Il s’agit d’un véritable changement de cap pour la compagnie mondialement connue pour le succès de son réseau social Facebook. Avec le coup d’envoi de Free Basics, Facebook ne poursuit pas seulement son objectif initial d’expansion de son réseau social, mais a entamé le financement d’un vaste projet d’infrastructures afin d’assurer à terme un accès à Internet pour tous, y compris à ceux résidant dans les régions les plus reculées. Concrètement, Facebook a noué des partenariats avec des fournisseurs locaux d’accès à Internet (également connus sous le nom d’« opérateurs téléphoniques ») principalement en Asie, en Amérique Latine et en Afrique afin qu’ensemble ils équipent chaque pays d’infrastructures numériques et atteignent un taux de pénétration d’Internet maximal sur la totalité des territoires. Il va sans dire que ces investissements infrastructurels massifs vont main dans la main avec l’implantation généralisée de Free Basics, ce logiciel proposant gratuitement une poignée de services et dont Facebook est l’application phare.

Site internet de Free Basics Facebook, 2021

Fait sur mesure, le nouveau statut que Facebook s’est façonné transgresse les catégories traditionnelles des acteurs du numérique. Hybride, la compagnie épouse à la fois les caractéristiques d’un réseau social et désormais aussi celles d’un fournisseur d’accès à Internet. Jamais auparavant on n’a constaté de la part d’un réseau social de si grands investissements dans les infrastructures numériques et les projets de connectivité. Alors que Facebook assure déjà un rôle de gardien sur le contenu des 2,9 milliards d’utilisateurs actifs sur son réseau social, son contrôle grandissant sur les infrastructures physiques, qui constituent l’épine dorsale d’Internet, a de quoi préoccuper. L’objectif à court terme de Facebook ne fait aucun doute : il s’agit d’enrayer l’implantation de tout concurrent potentiel, en s’assurant un monopole complet sur l’offre des réseaux sociaux et des infrastructures numériques dans tous les marchés émergents. Au vu de la quantité de données pouvant être collectées sur Free Basics, le projet représente une véritable manne financière. Des militants de Global Voices affirment que la configuration technique de l’application permet à Facebook de récupérer « des flux uniques de métadonnées provenant de toutes les activités des utilisateurs sur Free Basics » [2].

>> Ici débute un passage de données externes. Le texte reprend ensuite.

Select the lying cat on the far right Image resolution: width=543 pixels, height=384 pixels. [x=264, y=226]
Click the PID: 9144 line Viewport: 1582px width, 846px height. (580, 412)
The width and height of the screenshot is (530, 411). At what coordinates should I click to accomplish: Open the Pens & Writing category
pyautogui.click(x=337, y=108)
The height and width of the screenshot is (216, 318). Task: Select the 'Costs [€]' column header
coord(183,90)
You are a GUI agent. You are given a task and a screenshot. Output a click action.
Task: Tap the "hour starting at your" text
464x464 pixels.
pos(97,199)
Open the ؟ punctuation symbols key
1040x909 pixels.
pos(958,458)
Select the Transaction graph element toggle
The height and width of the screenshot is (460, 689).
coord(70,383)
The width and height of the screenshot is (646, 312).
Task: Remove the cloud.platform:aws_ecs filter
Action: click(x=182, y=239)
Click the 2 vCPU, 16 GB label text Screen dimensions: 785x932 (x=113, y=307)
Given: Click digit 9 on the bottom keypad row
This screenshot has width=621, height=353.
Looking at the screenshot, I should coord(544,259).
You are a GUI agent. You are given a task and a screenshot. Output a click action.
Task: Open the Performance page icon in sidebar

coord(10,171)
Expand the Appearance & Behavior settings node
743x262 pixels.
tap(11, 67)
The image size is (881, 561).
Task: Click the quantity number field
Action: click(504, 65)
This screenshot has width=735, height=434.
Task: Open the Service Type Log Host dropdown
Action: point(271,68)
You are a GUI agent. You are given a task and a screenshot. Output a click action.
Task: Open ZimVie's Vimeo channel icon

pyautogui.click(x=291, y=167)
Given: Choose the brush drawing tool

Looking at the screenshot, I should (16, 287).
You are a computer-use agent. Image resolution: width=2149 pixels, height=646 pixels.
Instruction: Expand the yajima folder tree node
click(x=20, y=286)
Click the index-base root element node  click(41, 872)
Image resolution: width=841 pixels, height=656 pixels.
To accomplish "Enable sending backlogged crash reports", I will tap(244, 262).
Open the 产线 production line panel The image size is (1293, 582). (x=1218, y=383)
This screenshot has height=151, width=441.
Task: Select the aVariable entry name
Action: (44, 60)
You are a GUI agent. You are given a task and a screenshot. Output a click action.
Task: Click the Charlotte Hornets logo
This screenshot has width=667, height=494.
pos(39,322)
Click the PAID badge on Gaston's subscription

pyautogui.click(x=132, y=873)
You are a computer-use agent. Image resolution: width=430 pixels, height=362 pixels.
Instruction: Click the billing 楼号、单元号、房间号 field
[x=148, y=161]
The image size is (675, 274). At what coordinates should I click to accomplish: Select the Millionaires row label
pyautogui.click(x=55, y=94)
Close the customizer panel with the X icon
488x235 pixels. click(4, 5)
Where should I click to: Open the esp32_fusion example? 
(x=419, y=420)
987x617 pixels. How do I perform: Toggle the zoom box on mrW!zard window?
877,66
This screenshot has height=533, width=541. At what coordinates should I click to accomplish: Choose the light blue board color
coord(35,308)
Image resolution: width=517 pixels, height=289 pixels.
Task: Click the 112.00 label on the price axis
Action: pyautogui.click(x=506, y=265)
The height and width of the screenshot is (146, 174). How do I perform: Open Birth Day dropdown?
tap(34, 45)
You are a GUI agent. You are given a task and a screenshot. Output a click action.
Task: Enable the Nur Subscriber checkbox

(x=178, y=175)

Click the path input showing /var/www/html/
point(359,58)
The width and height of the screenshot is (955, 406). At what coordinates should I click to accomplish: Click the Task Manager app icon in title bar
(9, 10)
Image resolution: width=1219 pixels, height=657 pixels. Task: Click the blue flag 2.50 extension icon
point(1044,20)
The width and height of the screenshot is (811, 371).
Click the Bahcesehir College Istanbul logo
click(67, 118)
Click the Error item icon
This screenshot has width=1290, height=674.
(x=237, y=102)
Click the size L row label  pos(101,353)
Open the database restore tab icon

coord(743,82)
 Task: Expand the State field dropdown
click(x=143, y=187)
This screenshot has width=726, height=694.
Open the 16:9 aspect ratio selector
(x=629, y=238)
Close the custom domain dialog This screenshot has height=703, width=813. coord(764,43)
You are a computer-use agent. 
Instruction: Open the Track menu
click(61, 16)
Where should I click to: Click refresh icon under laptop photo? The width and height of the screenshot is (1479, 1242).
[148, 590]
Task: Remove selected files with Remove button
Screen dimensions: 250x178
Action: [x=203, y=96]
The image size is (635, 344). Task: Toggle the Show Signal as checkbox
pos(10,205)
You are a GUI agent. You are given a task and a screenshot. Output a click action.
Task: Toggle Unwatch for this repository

En effet, alors que le moteur économique de Facebook était précédemment limité à l’extraction des données sur son réseau social, il comprend aujourd’hui également l’extraction de toutes les données recueillies sur Free Basics. Concrètement, l’entreprise américaine peut, par exemple, se procurer de vastes bases de données au sujet de l’usage de toutes les autres applications présentes sur Free Basics, et plus seulement sur Facebook. En élargissant son domaine d’activité, Facebook a déniché une stratégie particulièrement efficace pour extraire, traiter et vendre un nombre sans précédent de données. De plus, l’absence de cadre législatif en Afrique, en Asie et en Amérique Latine sur la protection des données personnelles sur Internet permet à Facebook de récolter tous les types de données. Il y a de fortes chances pour que l’attrait de Facebook à l’égard des données personnelles, dont l’extraction est encadrée sous le droit européen, s’explique par leur grande valeur marchande. En effet, elles sont particulièrement lucratives et leur extraction permettra à la compagnie américaine de décupler ses revenus à très court terme.

Échec cuisant de Free Basics en Inde

Alors que l’Inde occupe la seconde place dans le classement des pays les plus peuplés du monde, seuls 15% de sa population bénéficiaient d’un accès à Internet en 2014. Avec un marché de potentiels consommateurs pouvant atteindre les 85% de la population totale, il est aisé de comprendre pourquoi l’Inde fut choisie comme premier pays d’implantation de Free Basics. Mais alors que le pays offrait initialement des perspectives commerciales tout à fait exceptionnelles, rien ne se déroula comme prévu.

Marc Andreessen, membre du conseil d’administration de Facebook, écrit dans un tweet : « L’anticolonialisme a été une catastrophe économique pour l’Inde. Pourquoi s’arrêter maintenant ? », insinuant ainsi qu’il serait dans l’intérêt des Indiens d’accueillir favorablement la forme de colonisation menée actuellement par Facebook.

Dès la mise en place des premiers contrats entre Facebook et les fournisseurs d’accès à Internet indiens en 2014, un groupe d’activistes de défense des libertés numériques se mobilisa autour d’un collectif nommé « Sauver Internet ». Ils organisèrent des manifestations d’une ampleur considérable dans les grandes villes du pays, en particulier New Dehli, et parvinrent à lancer un débat sur la « neutralité du réseau », dont l’écho fut national. Les manifestants brandirent des pancartes indiquant « Protégez la neutralité du réseau », « Sauvez Internet », « Non à Free Basics et au cyber-colonialisme».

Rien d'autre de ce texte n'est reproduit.